Todas as maratonas começam com um passo… Neste caso, com dois.

19/07/2023

Poder-se-á dizer, claro, que a correção de rumo do partido no governo em matéria do plano de intervenção “Mais Habitação” não é suficiente, que as propostas da oposição não foram devidamente avaliadas e que as alterações à Proposta de Lei 71/XV/1, agora em votação na especialidade, não vão ao encontro do pretendido… mas, na minha opinião, há, pelos menos, duas retificações que apontam no sentido certo.

Assim, diria eu, é possível identificar como uma boa alteração a incorporação, no âmbito dos apoios à promoção de habitação para arrendamento acessível, das entidades que se dediquem à promoção e ao investimento imobiliário.
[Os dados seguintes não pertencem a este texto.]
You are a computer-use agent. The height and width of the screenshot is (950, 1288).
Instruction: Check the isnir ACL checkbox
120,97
Recorde-se que, na primeira versão apresentada, se identificavam como beneficiários do referido apoio às cooperativas de habitação e construção, as sociedades comerciais que se dediquem à construção civil – em consórcio ou sob outra forma de associação com sociedades comerciais cujo objeto social inclua o arrendamento para habitação e a gestão de património – os municípios, as Misericórdias, IPSS, etc… Deixando de fora os promotores e investidores imobiliários. Assim, também eles passam a poder beneficiar da linha de financiamento e da cedência de terrenos e edifícios públicos.
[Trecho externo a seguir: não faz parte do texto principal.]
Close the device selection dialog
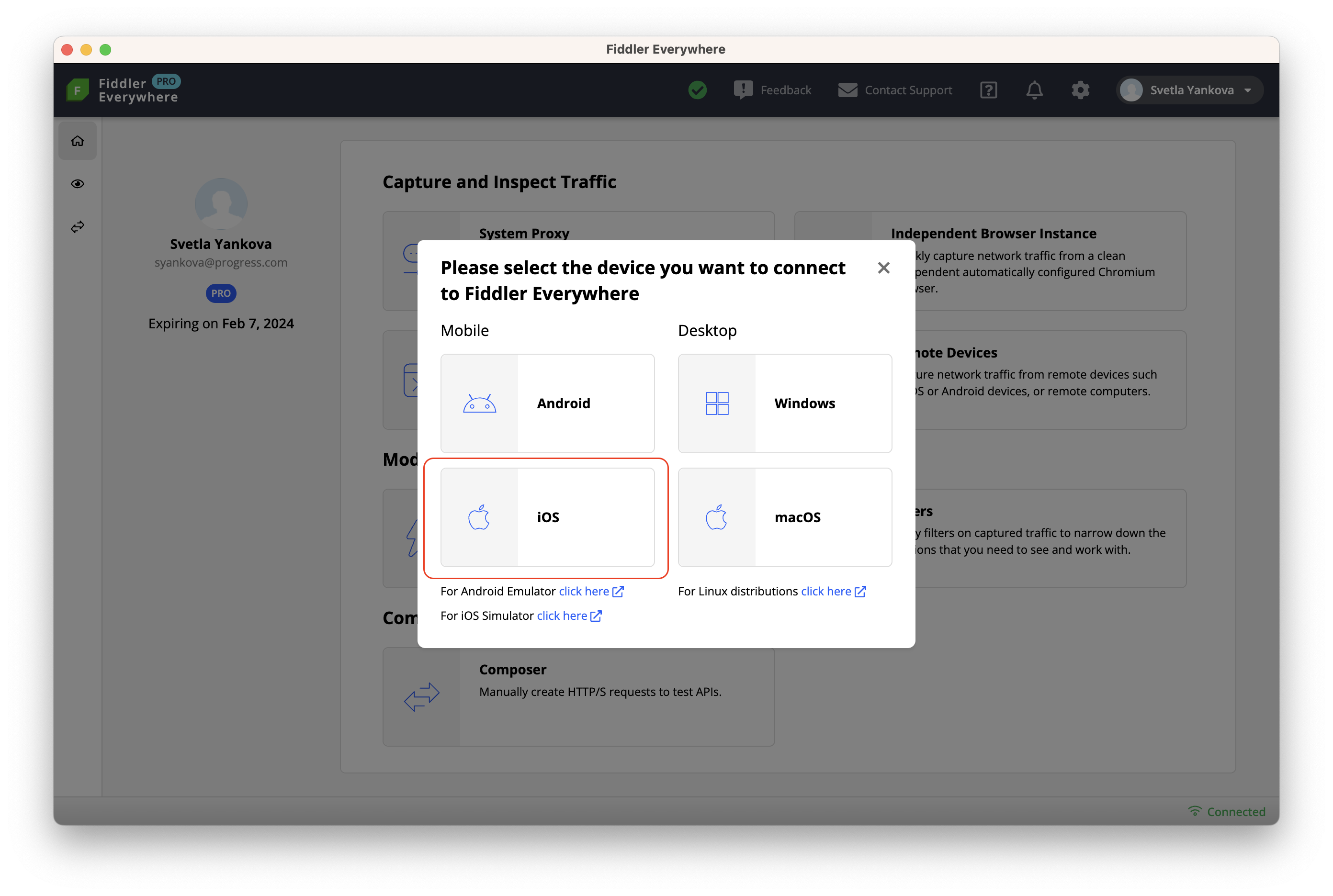Image resolution: width=1333 pixels, height=896 pixels. [883, 268]
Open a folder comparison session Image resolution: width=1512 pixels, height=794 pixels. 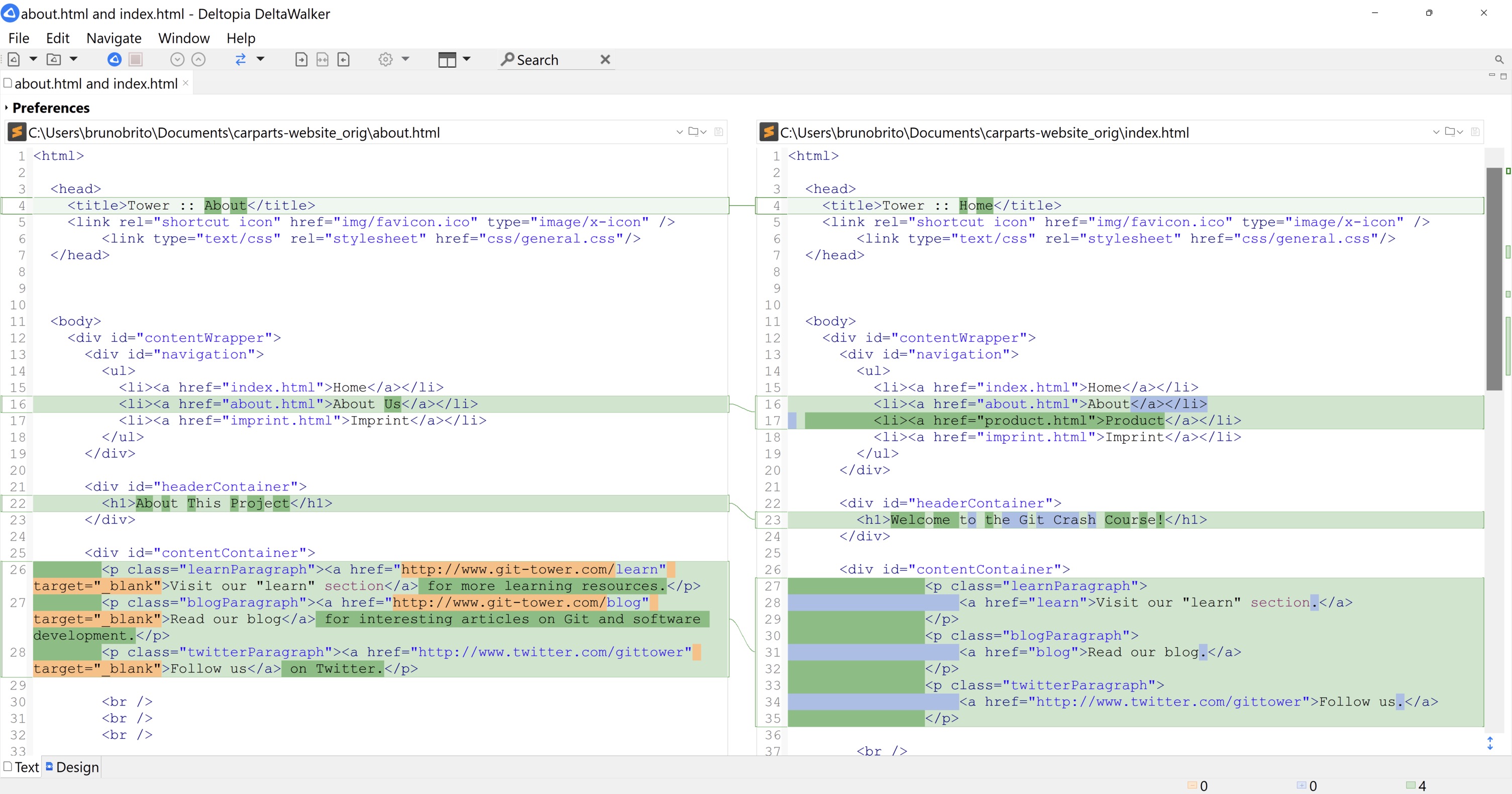click(53, 59)
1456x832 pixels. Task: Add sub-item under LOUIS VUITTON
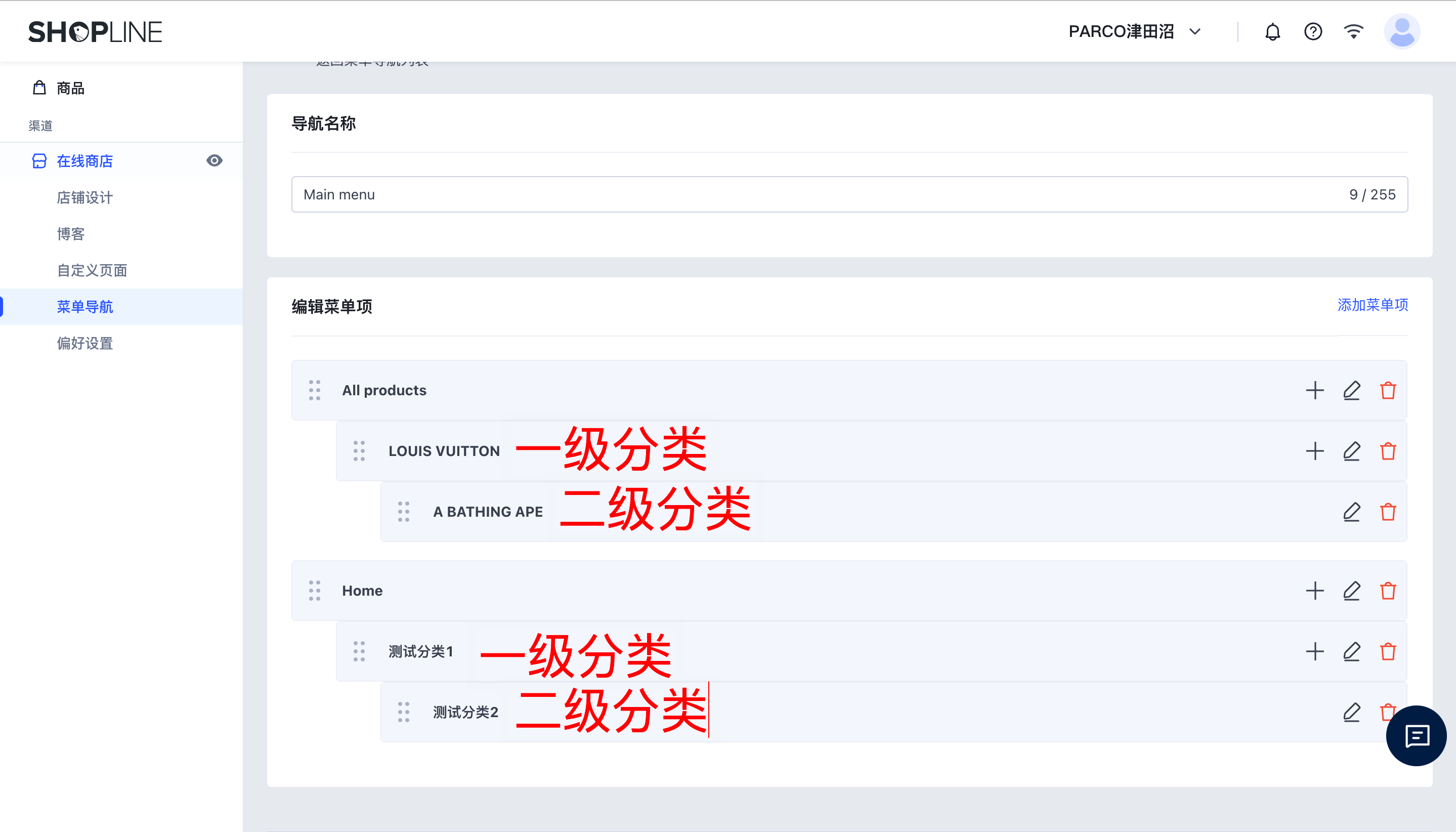click(x=1314, y=451)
Por outra parte, e por falar em cedências, também deve ser interpretado como um avanço positivo a correção correspondente ao prazo e natureza da afetação do património imobiliário público (cedência do direito de superfície). Se na proposta original se asseverava que não seria permitida a transferência da propriedade plena para os beneficiários e que o prazo máximo da transmissão era de noventa anos, a posição agora adotada admite a transmissibilidade do direito de superfície e a extensão, mediante acordo entre as partes, do prazo de cessão. Naturalmente, esta nova proposta pressupõe a afetação dos fogos à promoção de habitação a custos controlados para arrendamento acessível e o direito de preferência dos municípios e o IHRU na aquisição dos fogos promovidos, em caso de venda.
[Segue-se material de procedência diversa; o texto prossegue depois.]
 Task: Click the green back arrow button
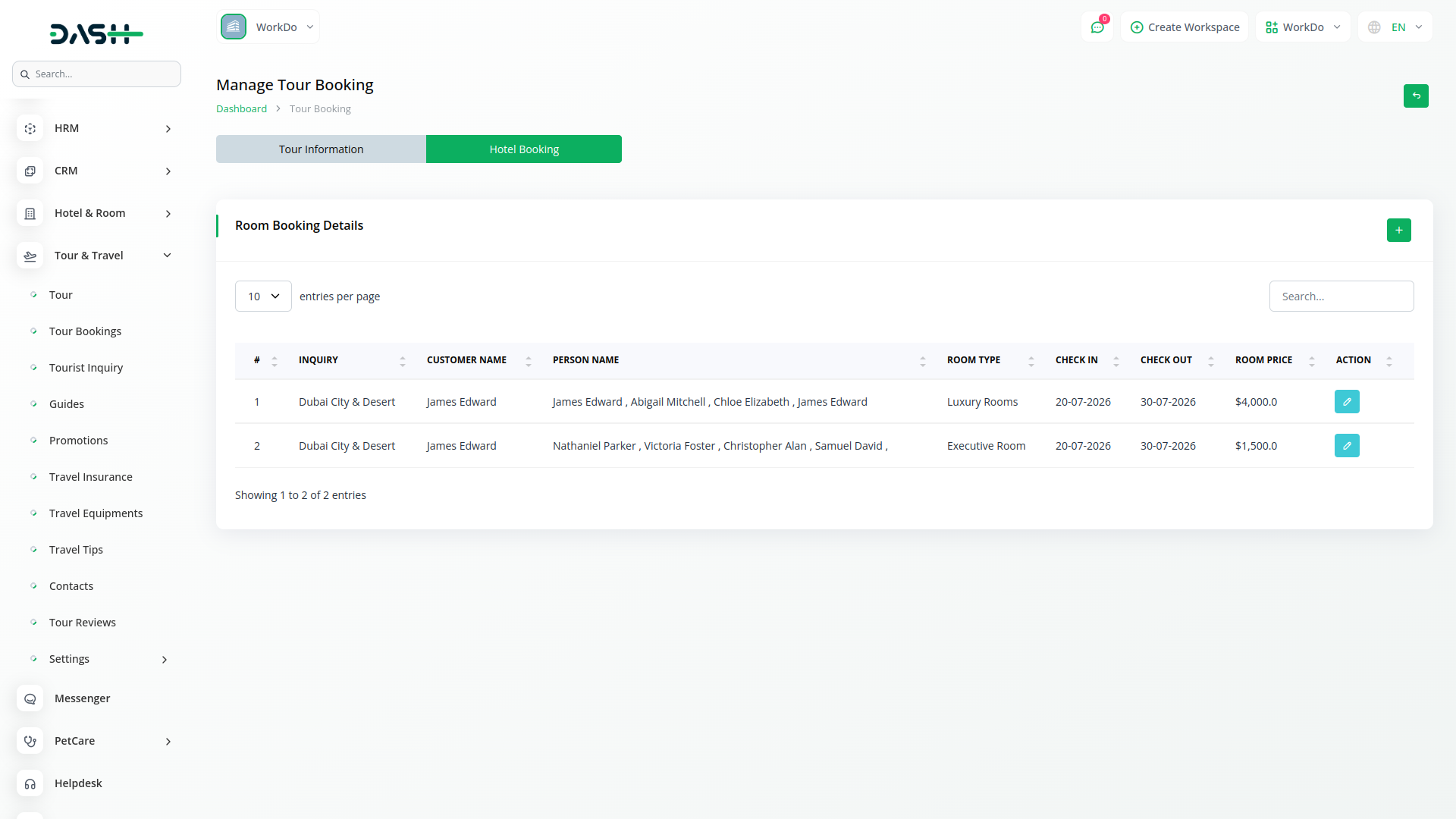coord(1415,96)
Os pontos anteriores poderão ser interpretados como alterações pouco significativas ao programa Mais Habitação, nomeadamente quando comparados com outros assuntos porventura mais quentes (como as exigências em matéria de alojamento local, o arrendamento coercivo, a fiscalidade insuficiente ou o cálculo de apoio às rendas), mas todas as maratonas começam com um passo… e, neste caso, até se começa com dois. Não serei eu quem diga que está tudo certo com a Proposta de Lei 71/XV/1 – bem longe disso –, nem que as iniciativas de alteração legislativa da oposição não merecem bastante mais consideração e maior cabimento em sede de discussão parlamentar, mas que ela está melhor com as alterações supramencionadas – oferecidas pelo partido do governo após o debate público – isso, não tenho dúvidas que está.

No fim do dia, o que me parece ser mais importante, neste momento, é que se consiga avançar qualquer coisa – mesmo com um mínimo comum denominador e não com consensos totais (convém não esquecer que o governo está alicerçado na sua maioria) –, numa matéria que preocupa, já há demasiado tempo, a demasiados portugueses. As alterações à Proposta de Lei 71/XV/1 não são perfeitas, concordo, mas, às vezes, creio eu, é preferível o possível ao pretendido.

Muito melhor escrito por Voltaire… “le mieux est l’ennemi du bien.”